◆ ASSIGNMENT
Everything from the first line of the records below through the line containing "Click the cube icon after Enabled indicator" is to be retyped exactly; leave out the rest.

◆ DATASET RECORDS
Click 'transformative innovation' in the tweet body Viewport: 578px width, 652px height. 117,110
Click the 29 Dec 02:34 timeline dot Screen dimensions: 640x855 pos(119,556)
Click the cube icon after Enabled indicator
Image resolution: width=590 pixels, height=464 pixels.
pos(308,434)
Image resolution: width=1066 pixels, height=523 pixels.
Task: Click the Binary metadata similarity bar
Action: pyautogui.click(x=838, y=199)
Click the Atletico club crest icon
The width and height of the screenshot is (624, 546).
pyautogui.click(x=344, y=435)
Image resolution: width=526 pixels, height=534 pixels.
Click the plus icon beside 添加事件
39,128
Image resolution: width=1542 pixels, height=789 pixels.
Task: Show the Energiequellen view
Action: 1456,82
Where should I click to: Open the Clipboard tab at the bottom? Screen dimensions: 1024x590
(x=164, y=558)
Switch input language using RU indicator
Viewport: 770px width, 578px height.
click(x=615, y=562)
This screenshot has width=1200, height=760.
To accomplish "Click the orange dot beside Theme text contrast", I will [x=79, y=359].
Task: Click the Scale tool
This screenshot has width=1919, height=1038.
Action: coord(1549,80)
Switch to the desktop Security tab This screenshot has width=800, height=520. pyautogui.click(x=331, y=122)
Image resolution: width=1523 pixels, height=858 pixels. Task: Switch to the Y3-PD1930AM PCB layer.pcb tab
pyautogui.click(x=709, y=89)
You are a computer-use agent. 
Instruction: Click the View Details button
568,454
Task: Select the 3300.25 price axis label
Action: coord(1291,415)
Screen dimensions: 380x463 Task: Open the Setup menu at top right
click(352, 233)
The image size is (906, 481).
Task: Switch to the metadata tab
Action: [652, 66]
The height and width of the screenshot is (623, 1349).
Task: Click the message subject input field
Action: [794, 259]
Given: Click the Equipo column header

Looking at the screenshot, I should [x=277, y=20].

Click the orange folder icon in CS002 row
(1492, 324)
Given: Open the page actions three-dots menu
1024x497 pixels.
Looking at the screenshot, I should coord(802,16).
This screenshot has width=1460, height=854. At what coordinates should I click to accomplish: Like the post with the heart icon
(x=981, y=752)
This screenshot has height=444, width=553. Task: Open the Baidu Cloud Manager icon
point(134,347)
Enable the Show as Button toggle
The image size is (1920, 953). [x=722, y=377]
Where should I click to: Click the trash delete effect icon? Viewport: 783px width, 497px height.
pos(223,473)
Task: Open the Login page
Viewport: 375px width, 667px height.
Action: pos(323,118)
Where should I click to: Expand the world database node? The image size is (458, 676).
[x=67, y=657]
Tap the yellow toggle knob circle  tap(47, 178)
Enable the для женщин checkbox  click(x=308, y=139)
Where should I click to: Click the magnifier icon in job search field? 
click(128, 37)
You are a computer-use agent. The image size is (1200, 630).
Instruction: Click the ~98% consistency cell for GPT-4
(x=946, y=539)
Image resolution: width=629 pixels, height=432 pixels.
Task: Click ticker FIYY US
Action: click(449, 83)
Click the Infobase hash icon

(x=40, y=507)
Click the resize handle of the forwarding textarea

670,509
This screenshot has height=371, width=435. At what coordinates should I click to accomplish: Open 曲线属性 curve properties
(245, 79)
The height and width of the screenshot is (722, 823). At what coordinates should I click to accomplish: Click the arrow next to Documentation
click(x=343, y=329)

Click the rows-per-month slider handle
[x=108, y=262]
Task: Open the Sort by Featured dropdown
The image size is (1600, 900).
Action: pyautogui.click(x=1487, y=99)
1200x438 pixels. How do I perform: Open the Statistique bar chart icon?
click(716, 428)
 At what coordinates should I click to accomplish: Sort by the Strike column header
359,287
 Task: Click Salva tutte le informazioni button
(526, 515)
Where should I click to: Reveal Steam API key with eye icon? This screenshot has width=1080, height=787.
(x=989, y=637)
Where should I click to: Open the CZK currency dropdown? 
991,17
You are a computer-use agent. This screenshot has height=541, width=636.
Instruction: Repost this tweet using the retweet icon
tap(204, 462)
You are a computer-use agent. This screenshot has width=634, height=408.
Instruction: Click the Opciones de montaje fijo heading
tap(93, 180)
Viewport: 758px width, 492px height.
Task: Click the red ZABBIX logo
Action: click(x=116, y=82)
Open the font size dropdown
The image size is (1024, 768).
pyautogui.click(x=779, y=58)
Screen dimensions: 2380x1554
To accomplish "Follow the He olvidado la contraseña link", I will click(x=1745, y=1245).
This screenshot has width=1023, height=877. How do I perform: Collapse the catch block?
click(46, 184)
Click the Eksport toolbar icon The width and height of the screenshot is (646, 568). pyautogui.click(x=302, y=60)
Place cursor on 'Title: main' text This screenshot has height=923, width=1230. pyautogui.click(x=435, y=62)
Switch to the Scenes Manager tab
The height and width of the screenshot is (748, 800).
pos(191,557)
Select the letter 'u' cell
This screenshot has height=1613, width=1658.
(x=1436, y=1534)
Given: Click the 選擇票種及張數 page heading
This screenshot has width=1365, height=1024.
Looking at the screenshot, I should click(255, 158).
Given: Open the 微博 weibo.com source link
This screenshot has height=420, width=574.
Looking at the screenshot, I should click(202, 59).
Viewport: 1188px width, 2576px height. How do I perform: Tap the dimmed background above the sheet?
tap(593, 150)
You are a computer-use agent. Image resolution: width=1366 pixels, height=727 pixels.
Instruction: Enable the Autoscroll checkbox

◆ ANSWER TO THIS TASK
Click 'transformative innovation' in the tweet body Viewport: 578px width, 652px height. 117,110
Click the 29 Dec 02:34 timeline dot Screen dimensions: 640x855 pos(119,556)
Click the cube icon after Enabled indicator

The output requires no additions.